Un article de la dernière loi sur la politique de la ville a chargé le gouvernement de présenter au Parlement un rapport sur l’opportunité de créer une fondation pour la politique des quartiers  (pas la Fondation Cartier, mais la fondation Quartiers). Un groupe de travail a rédigé un texte d’une dizaine de pages et entendait le soumettre avant dépôt au gouvernement aux représentants des associations de terrain et autres opérateurs.

Il s’agit essentiellement de pallier la raréfaction, voire le tarissement des crédits publics et de les remplacer par des collectes d’argent privé. D’où la présentation eschatologique, épiphanique des fondations, du mécénat, des dons privés, descendus de l’empyrée capitaliste pour nous sauver, parce qu’ils sont bons.. Les sauveurs sont arrivés. Comme on compte essentiellement sur l’argent des entreprises, on a surtout parlé du développement économique et de l’emploi pour les jeunes des cités. D’où la critique largement exprimée : il n’y a pas que l’économie ; les problèmes des cités c’est aussi l’école, la culture, la citoyenneté, l’identité… Les donateurs seront-ils aussi généreux pour ces matières non rentables ? Et même pour l’économie : nous avons eu une vision idyllique, avec exemples, des chefs d’entreprise qui ne demandent qu’à aider les jeunes des cités, pour leur ouvrir de mirifiques emplois (au SMIC ?, alors qu’ils gagneront dix fois plus dans l’économie souterraine et les trafics) J’ai eu un très fort sentiment d’irréalité. Il est vrai qu’Areva ouvre bien un secteur de l’éolien.  La vertu illumine les plus éloignés de la foi.

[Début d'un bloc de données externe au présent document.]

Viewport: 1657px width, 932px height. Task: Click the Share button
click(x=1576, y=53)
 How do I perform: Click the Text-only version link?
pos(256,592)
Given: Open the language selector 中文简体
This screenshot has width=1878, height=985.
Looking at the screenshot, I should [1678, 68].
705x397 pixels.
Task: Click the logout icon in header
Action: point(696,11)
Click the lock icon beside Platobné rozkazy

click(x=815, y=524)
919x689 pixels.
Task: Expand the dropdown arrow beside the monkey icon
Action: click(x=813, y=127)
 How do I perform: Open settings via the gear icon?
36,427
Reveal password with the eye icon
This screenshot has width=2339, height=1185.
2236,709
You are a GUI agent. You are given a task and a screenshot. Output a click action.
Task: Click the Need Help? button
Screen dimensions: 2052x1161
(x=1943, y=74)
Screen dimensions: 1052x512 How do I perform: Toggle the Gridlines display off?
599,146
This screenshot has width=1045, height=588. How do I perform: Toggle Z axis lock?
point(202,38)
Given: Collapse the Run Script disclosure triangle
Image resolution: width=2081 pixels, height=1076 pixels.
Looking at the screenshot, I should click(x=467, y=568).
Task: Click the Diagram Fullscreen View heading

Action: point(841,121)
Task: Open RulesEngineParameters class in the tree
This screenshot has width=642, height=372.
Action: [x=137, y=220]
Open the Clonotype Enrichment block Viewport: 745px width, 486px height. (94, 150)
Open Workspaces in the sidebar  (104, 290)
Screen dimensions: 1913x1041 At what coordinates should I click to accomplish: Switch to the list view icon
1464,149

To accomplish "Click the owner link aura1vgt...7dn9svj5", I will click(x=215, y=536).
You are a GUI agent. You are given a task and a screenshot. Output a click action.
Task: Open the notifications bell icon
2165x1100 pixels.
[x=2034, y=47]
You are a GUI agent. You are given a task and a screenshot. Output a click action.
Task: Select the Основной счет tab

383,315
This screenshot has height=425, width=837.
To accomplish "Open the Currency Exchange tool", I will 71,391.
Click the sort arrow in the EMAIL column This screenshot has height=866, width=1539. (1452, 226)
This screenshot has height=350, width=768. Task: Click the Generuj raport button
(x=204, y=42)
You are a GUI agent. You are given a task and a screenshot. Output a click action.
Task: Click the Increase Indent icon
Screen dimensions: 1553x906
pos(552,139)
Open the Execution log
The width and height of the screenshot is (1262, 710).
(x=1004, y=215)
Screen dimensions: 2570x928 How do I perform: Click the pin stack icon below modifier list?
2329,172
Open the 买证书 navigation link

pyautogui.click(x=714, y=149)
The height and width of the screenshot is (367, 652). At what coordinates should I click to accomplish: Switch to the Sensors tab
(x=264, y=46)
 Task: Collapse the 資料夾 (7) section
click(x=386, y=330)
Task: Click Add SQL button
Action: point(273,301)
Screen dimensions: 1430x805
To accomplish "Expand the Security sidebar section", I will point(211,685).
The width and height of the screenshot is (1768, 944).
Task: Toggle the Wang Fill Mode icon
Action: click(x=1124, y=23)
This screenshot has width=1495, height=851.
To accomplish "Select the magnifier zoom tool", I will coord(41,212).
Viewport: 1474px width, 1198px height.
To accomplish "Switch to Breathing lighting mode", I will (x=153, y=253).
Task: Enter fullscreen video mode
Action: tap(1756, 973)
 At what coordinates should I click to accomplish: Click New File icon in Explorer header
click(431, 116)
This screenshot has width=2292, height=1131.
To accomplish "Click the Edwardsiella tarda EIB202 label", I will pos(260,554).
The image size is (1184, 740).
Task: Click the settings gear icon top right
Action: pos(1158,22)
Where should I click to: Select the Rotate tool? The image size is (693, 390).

Il faut des fondations partout et pour tout. Des locales et des nationales. Des publiques, des privées et des mixtes de PPP.  L’argent va couler à flots car la France est un pays généreux…

Les fondations locales doivent être mises en réseau, mais pas sur le modèle fédéral  qui a fait faillite, comme la crise des fédérations d’éducation populaire. C’est l’ascendant qui doit prévaloir sur le descendant ! Un organisme national « en surplomb » doit observer, capitaliser, encourager, généraliser les bonnes pratiques, faire connaître au grand public, les mille fleurs qui vont s’épanouir dans nos quartiers ! Cette fois ce n’est plus du christianisme, mais du maoïsme.

Je suis ressorti très réconforté en vieux de la vieille qui a travaillé dans ce secteur depuis…1974, et qui a déjà entendu cela cent fois. La grande différence est que maintenant ces merveilles miraculeuses vont être obtenues avec de l’argent privé puisqu’il n’y a plus d’argent public. C’est le salut. Amen.